Não é somente nas decisões grandiosas, mas também nos pequenos impasses diários que temos de fazer escolhas decisivas. É o cristão cheio do Espírito que tem condições de, pelo Espírito, mortificar seus desejos e planos egoístas. Muitas vezes é uma escolha entre o bom, o melhor e o máximo. O que é que eu preciso abandonar, dos meus interesses pessoais, para investir mais tempo, talentos e recursos para o Senhor e para as almas que ele ama e quer que seu povo alcance?
Paulo exorta os coríntios a não receberem a graça de Deus em vão (2 Co 6.1). Todo o louvor ao nosso Salvador, o qual não considerou ser inútil vir à Terra e sofrer e morrer por nós! Agora ele recebeu a recompensa, “coroado de glória e de honra” (Hb 2.9). Que o propósito desse grande sacrifício, em toda sua plenitude, seja consumado em nós e por nosso intermédio. Isso acontecerá quando nos apresentarmos como sacrifício vivo e contínuo. Enquanto escrevo essas palavras, sinto com pesar quão pouco tenho vivido isso em minha vida.
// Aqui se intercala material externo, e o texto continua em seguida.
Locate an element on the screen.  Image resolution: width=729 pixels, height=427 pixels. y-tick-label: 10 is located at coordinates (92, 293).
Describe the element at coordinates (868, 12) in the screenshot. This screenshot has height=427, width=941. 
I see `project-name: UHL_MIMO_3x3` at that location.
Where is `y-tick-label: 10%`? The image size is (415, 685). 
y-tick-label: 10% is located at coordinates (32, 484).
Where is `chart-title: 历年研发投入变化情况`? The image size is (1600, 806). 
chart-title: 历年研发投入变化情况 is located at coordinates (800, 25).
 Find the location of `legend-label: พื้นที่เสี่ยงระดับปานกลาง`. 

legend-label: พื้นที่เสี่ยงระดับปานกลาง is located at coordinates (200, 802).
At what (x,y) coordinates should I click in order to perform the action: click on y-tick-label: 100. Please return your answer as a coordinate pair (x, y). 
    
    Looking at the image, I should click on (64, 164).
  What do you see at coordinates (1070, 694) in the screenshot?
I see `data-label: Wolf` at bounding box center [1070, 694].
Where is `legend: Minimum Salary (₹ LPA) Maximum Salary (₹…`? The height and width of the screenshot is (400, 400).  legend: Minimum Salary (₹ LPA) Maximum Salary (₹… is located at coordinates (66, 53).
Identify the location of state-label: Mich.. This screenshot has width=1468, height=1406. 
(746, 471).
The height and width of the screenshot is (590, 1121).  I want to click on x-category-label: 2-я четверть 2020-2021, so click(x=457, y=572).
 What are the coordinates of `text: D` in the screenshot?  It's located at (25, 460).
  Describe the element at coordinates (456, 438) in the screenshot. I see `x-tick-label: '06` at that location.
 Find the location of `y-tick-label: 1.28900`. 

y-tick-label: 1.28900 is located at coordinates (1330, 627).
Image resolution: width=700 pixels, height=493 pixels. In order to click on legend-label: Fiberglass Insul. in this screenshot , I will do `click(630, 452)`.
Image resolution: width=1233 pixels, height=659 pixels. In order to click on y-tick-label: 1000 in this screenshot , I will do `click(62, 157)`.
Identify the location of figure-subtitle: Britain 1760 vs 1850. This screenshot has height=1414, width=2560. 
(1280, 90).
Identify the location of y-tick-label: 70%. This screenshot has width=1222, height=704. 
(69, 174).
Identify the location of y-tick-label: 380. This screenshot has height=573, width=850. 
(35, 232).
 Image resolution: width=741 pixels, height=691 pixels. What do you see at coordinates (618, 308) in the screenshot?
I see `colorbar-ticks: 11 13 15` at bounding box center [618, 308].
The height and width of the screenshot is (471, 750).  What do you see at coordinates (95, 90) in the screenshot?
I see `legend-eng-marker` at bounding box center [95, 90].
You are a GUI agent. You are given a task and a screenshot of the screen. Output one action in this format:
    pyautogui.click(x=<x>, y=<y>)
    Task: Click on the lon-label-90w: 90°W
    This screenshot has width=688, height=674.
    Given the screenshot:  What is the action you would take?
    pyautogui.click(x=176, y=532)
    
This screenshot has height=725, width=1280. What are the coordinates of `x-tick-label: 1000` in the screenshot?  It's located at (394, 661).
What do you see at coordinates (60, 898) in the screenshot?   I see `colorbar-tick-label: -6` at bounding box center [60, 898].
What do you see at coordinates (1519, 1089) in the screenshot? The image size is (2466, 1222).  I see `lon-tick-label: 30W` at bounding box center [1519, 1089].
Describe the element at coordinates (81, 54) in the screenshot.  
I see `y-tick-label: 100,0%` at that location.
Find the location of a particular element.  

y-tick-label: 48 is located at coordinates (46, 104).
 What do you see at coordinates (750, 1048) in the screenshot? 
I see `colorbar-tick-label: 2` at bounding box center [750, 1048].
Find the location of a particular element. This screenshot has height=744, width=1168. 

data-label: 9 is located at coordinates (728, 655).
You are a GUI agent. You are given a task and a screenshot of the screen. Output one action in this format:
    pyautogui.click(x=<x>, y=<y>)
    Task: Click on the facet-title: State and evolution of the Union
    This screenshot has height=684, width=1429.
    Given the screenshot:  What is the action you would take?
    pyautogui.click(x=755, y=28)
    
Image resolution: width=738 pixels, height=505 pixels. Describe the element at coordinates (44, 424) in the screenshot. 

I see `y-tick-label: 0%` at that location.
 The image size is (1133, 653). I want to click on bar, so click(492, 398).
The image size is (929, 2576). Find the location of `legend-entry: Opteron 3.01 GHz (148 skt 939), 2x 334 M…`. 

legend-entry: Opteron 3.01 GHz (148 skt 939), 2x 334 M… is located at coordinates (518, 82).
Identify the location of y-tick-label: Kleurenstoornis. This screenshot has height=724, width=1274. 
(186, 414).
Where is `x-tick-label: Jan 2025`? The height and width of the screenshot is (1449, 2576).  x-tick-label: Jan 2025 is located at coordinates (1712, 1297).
O grande zelo de Paulo pelo Senhor e pelo seu Reino é a prova de que o amor de Deus estava em seu coração: “Pois o amor de Cristo nos constrange, julgando nós isto: um morreu por todos; portanto todos morreram. E ele morreu por todos para que os que vivem não vivam mais para si mesmos, mas para aquele que por eles morreu e ressuscitou” (2 Co 5.14). Paulo nos conclama à obediência, como lemos em sua segunda carta aos coríntios, quando diz que “importa que todos nós compareçamos perante o tribunal de Cristo, para que cada um receba segundo o bem ou o mal que tiver feito por meio do corpo” (5.10). Quanta atenção devemos dar a essas palavras se quisermos comparecer diante de Deus com confiança naquele dia – o que certamente todos nós desejamos!